Anatomy of a Shattered Identity

by Ramona Abrudan, photo: Maria Ștefănescu

Under the unmistakable signature of the Barba–Gleijeses–Varley trio, the performance “An Ordinary Day in the Life of the Dancer Gregorio Samsa” stood out at the BABEL Festival as a moment of aesthetic and emotional rupture – an irreversible descent into the depths of bodily and artistic consciousness.

Inspired by the Kafkaesque universe and filtered through the echoes of Artaud’s revolt, the performance does not merely retell the story of the metamorphosis – it viscerally reinvents it, in a scenic language that transcends words. Chiara Lagani’s dramaturgy offers not a translation, but a dislocation of meaning: words become relics, fragmented signals of a collapsing mind, later rediscovered in gestures, sounds, and lights.

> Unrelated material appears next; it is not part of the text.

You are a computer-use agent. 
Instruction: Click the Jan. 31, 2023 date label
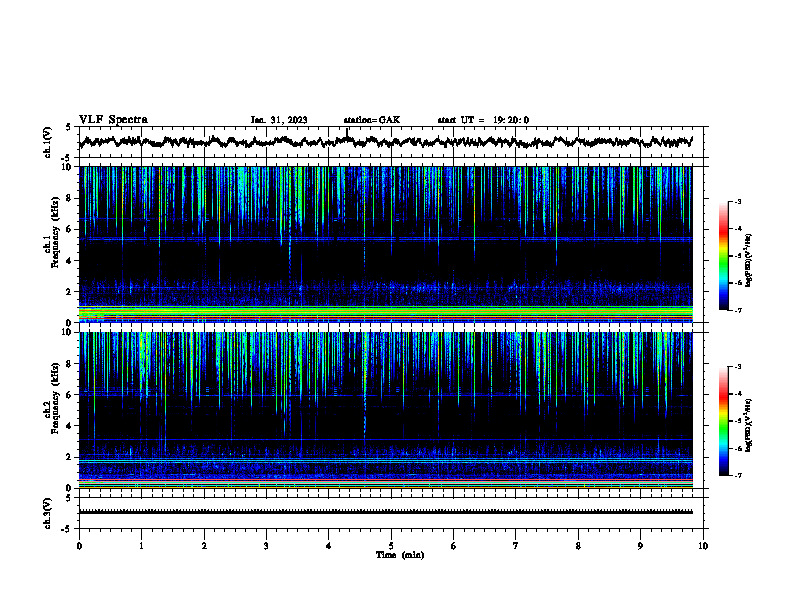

Lorenzo Gleijeses, dancer and actor trained under the guidance of Eugenio Barba, is not merely a performer, but a body in dissolution. His transformation on stage is a physical revolt against his own condition. Gregorio’s body no longer performs – it protests; it no longer expresses – it pleads; it no longer communicates – it survives. Every gesture is a clenching, a silent prayer, a refusal to accept an imposed form. The choreography, conceived with almost inhuman precision by Michele Di Mauro, evokes the sense of a post-human clock: a dance of resistance, of fracture, of tearing.

The austere and dark scenography becomes a space of contemplation, where light no longer creates settings, but becomes a vital fluid – sometimes a blade, other times a shelter. On this emptied stage, the dancer’s body pulses like an alienated presence, silence itself becoming a language.

The soundscape, crafted by Mirto Baliani, deepens the rupture: archaic music intertwines with the lost voices of consciousness – the father, the master, the lover – all turned into echoes within a fragmented identity. In a moment of sonic crisis, silence is shattered by “Casta Diva”, which brings not serenity but revolt: a prayer turned into irony, a bitter memory of lost humanity.

The peak of this turmoil comes in the finale: house music summons another metamorphosis – a mechanical one, that of an urban insect. It’s a trance without release, in which dance no longer redeems but merely confirms that the being still exists. Gregorio is no longer a man, nor an insect – he is a drifting body, trapped in its own pulsation.

The performance does not provide answers, but raises a silent cry: about identity, about rebellion, about the impossibility of remaining the same in a world that demands our transformation. It is a rare kind of performance – one that does not end with applause, but continues to haunt – in the mind, in the flesh, in memory.